* Short exercise *
Extract verbatim the rows from the one containing "Sci-Fi (74, 497)" through the last row, both ends included.
-- START OF Provided material --
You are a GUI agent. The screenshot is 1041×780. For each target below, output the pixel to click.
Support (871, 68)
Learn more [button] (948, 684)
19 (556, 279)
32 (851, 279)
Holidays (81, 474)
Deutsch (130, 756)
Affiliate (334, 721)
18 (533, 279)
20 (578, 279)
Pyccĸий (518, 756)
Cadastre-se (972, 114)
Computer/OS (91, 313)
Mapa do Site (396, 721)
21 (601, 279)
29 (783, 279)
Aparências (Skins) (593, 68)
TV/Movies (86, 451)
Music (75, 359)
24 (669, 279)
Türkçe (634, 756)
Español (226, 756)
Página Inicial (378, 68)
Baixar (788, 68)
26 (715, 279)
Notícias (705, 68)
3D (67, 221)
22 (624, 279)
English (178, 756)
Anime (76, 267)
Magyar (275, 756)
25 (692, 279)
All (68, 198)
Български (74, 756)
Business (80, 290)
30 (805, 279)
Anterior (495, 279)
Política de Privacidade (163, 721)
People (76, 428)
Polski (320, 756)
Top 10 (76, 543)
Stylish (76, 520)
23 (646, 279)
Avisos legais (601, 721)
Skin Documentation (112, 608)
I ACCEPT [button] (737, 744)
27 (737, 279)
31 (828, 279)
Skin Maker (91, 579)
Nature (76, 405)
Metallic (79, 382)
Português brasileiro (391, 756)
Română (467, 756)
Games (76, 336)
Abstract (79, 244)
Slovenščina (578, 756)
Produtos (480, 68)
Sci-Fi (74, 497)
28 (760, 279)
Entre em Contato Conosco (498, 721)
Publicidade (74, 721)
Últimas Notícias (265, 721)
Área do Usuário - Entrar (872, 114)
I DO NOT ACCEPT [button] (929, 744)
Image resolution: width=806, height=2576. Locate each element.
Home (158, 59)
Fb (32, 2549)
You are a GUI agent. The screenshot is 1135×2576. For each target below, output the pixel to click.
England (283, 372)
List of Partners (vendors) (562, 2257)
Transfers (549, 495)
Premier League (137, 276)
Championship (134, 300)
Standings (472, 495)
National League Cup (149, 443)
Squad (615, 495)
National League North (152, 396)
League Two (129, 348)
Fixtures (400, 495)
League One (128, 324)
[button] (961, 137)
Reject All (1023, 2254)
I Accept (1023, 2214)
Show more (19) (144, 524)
-- END OF Provided material --
* Response for this exercise *
Sci-Fi (74, 497)
28 (760, 279)
Entre em Contato Conosco (498, 721)
Publicidade (74, 721)
Últimas Notícias (265, 721)
Área do Usuário - Entrar (872, 114)
I DO NOT ACCEPT [button] (929, 744)
Image resolution: width=806, height=2576. Locate each element.
Home (158, 59)
Fb (32, 2549)
You are a GUI agent. The screenshot is 1135×2576. For each target below, output the pixel to click.
England (283, 372)
List of Partners (vendors) (562, 2257)
Transfers (549, 495)
Premier League (137, 276)
Championship (134, 300)
Standings (472, 495)
National League Cup (149, 443)
Squad (615, 495)
National League North (152, 396)
League Two (129, 348)
Fixtures (400, 495)
League One (128, 324)
[button] (961, 137)
Reject All (1023, 2254)
I Accept (1023, 2214)
Show more (19) (144, 524)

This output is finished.